Suspicion of an infectious cause for an ocular abnormality might stem from the presence of systemic signs such as fever, shock, or other more localized indicators. The presence of infection in the cerebrospinal fluid or blood is particularly worrisome with regard to potential ocular involvement. Transplacental spread of infection to a fetus may present with multiorgan system involvement or even malformations. Taking a careful history is another powerful diagnostic tool and should include queries regarding contacts and exposures, course of the illness, other systemic indicators of infection, treatment with antibiotics or other agents, contact with pets and other animals, travel, and, in the case of suspected fetal infection, pregnancy history. Diagnostic studies on family members (e.g., the mother in a case of suspected fetal infection) may be appropriate in some circumstances.

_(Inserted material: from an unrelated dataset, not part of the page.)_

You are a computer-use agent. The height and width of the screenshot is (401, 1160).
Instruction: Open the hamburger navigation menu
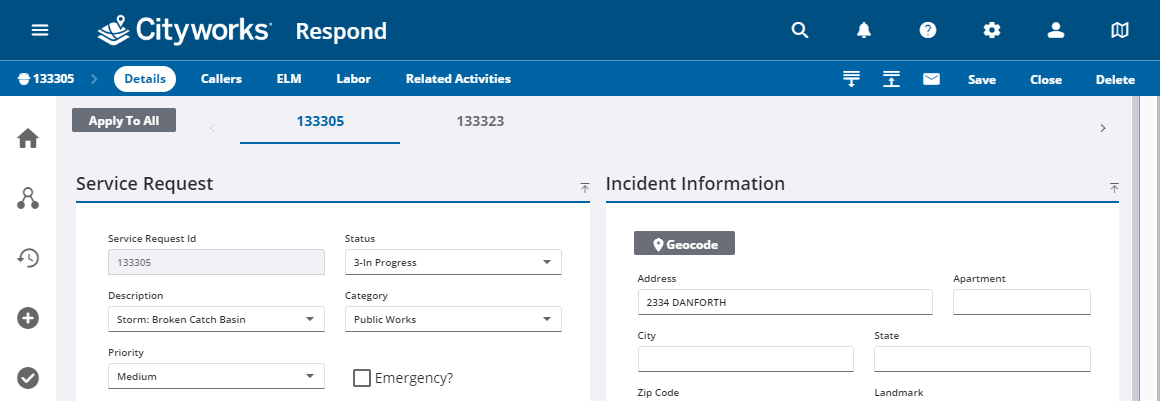tap(40, 30)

Some ocular complications of systemic and remote infectious disease are treated by topical or intraocular agents, whereas others require systemic treatment. When diagnostic tissue culture is not obtainable, broad-spectrum antibiotic coverage may be appropriate. The American Academy of Pediatrics Red Book is a particularly useful reference for diagnosis and treatment guidelines.

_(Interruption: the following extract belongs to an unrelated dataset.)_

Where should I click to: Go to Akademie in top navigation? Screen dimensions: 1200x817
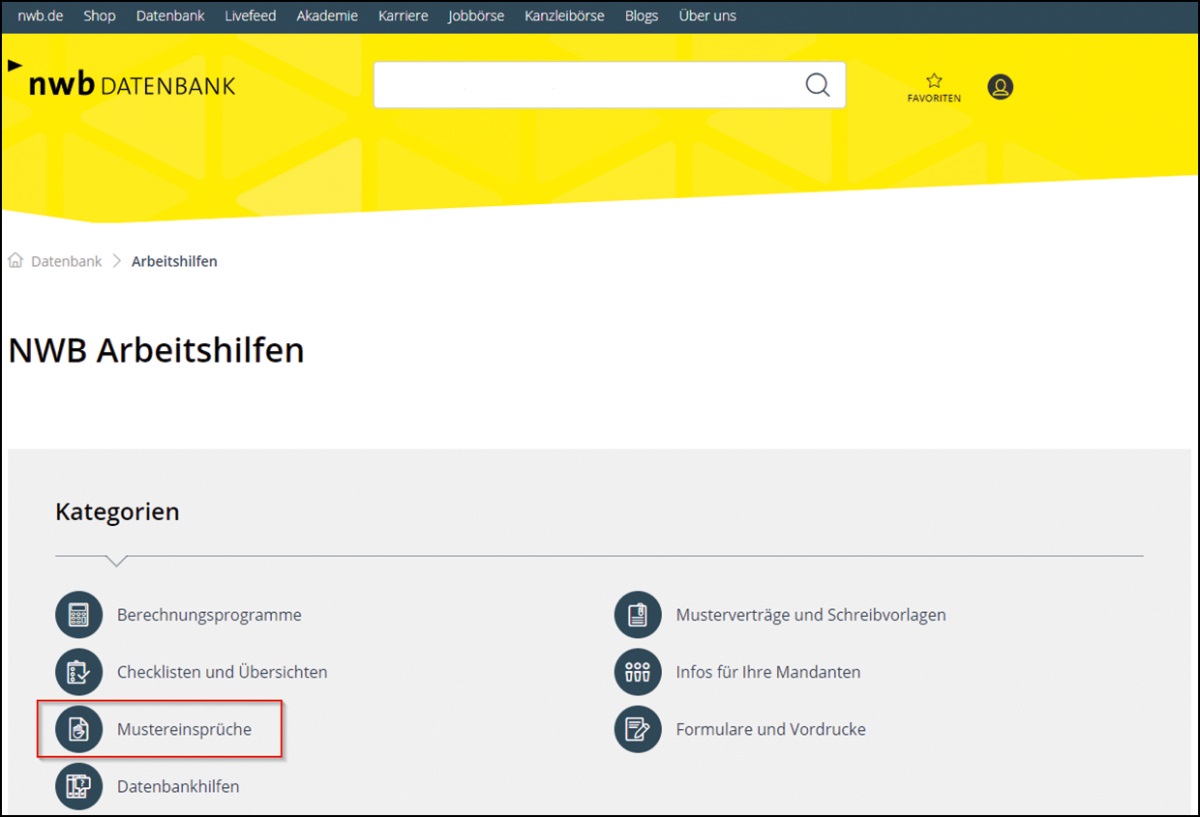pos(327,16)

Figure 19.1 Gradenigo Syndrome
Aggressive bacterial otitis media can lead to involvement of the petrous bone and mastoid. Cranial nerve VI runs over the intracranial petrous bone on its way to the ipsilateral lateral rectus muscle. Inflammation in the intracranial space can result in an abduction deficit, as shown in this child’s right eye (Chapter 1: Strabismus, Fig. 1.51). Other diagnostic findings include otitis media, papilledema from increased intracranial pressure, signs of systemic illness (in particular pain, fever, and headache), and diagnostic inflammatory signs in the region of the petrous bone with or without mastoiditis on computed tomography scan or magnetic resonance imaging.
Figure 19.5 Herpes Simplex
Herpes simplex virus type I (and less commonly type II) primary infection typically occurs within the first decade following contact with an adult with oral herpes and presents with aphthous stomatitis, dermatitis, or conjunctivitis. The herpes simplex virus becomes latent within the trigeminal ganglion. Factors that may cause recurrence include stress, ultraviolet radiation, menses, fever, and trauma. The skin lesions typically clear within 1 to 2 weeks without significant scarring, although they may become secondarily infected with bacteria and cause a preseptal cellulitis. Approximately 25% of patients with primary herpetic conjunctivitis will develop keratitis including superficial punctate keratitis, subepithelial infiltrates, and possibly dendrites. Patients with primary herpetic conjunctivitis should be treated with topical antiviral ointment or drops.